Enviada em 03/08/2020

A jornalista e escritora feminista estadunidense, Naomi Wolf, em sua obra intitulada “o mito da beleza”, publicado em 1990, aponta sobre a imposição de padrões estéticos induzidos às mulheres. A autora discorre que o mito da beleza é algo construído socialmente que obriga as mulheres a seguirem um padrão irreal de beleza, com o intuito de se sentirem amadas e valorizadas. Wolf argumenta que a imposição estética se deve ao fato das mulheres terem saído cada vez mais do âmbito doméstico e passaram a entrar no mercado de trabalho. O padrão de feminilidade dos anos 90 em comparação aos dos anos 60 mudaram drasticamente. Ao invés de pureza sexual exigida anteriormente, agora as mulheres são incentivadas a serem sexualmente atraentes para os homens, para assim se sentirem valorizadas e amadas.

Wolf aponta que perseguir o mito da beleza se tornou como uma religião. O corpo gordo é demonizado pela mídia, enquanto o corpo magro leva um status de superioridade moral. A escritora afirma que existem “rituais da beleza” e, caso as mulheres se desviem de tais “ritos” é como se elas estivessem “pecando”, o que as faz sentirem-se inferiores e feias. Tais “ritos” se referem aos cosméticos, dietas, cirurgias e execícios físicos. As mulheres são oprimidas em várias áreas como a de trabalho, cultural, sexual, da fome e da violência. Um exemplo é quando a escritora analisa o fato das âncoras nos jornais sempre estarem com a aparência jovial, enquanto não há essa imposição aos homens sobre permanecer jovem.

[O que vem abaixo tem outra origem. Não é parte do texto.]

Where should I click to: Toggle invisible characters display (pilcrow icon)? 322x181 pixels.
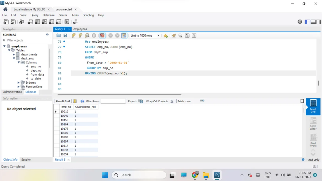[187, 35]
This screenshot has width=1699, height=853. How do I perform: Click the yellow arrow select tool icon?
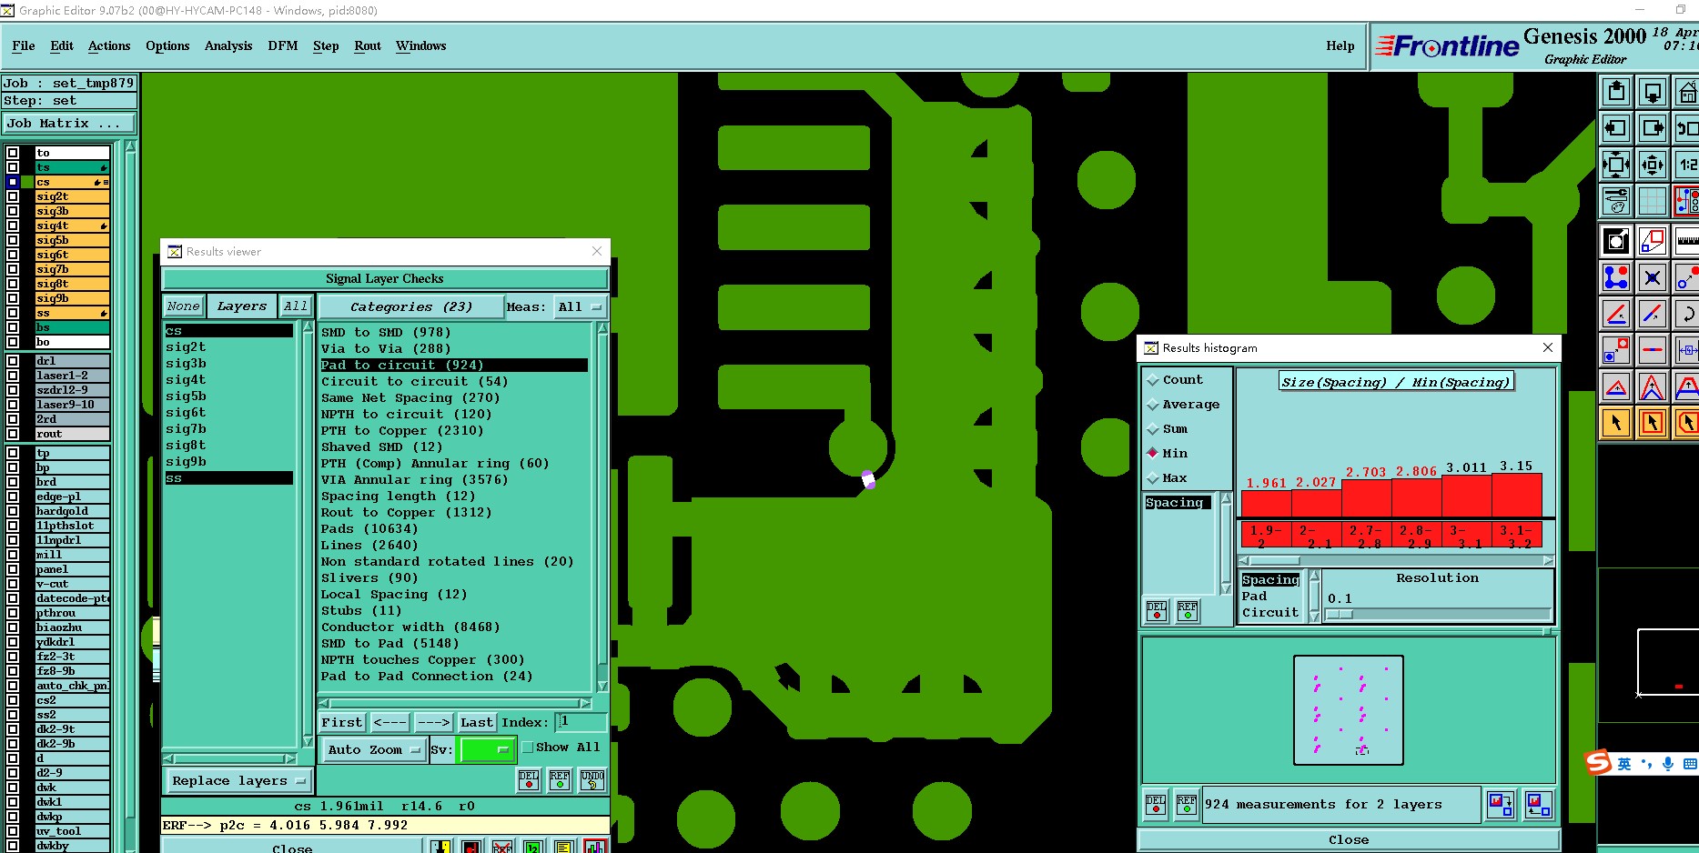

O mito da beleza é importante para nossa sociedade capitalista. A jornalista explica que tais ritos da beleza, os quais são normalizados pela sociedade, prometem a felicidade e a satisfação. Wolf defende um futuro onde as mulheres não precisem se encaixar em uma visão masculina de beleza. Contudo, o mito da beleza não é direcionado apenas as mulheres. Mesmo que de forma mais sútil, os homens também são cobrados a ter um corpo ideal. Os ideias de masculinidade estão sempre relacionados a força e dominação, negação completa a feminilidade. Enquanto, o padrão de feminilidade é relacionado a passividade e beleza.

Para desmitificar a beleza é necessário a cobrança da sociedade por mais inclusão em obras midiáticas, de pessoas gordas ou consideradas “feias”. Pois, a arte e a indústria refletem a nossa cultura, portanto é necessário que tenha mais representatividade para que o mito da beleza seja desfeito. Ademais, é necessário que as pessoas procurem estudar sobre as incongruências culturais e refletir sobre elas, para assim rompe-las e alcançar uma sociedade livre de pressões estéticas.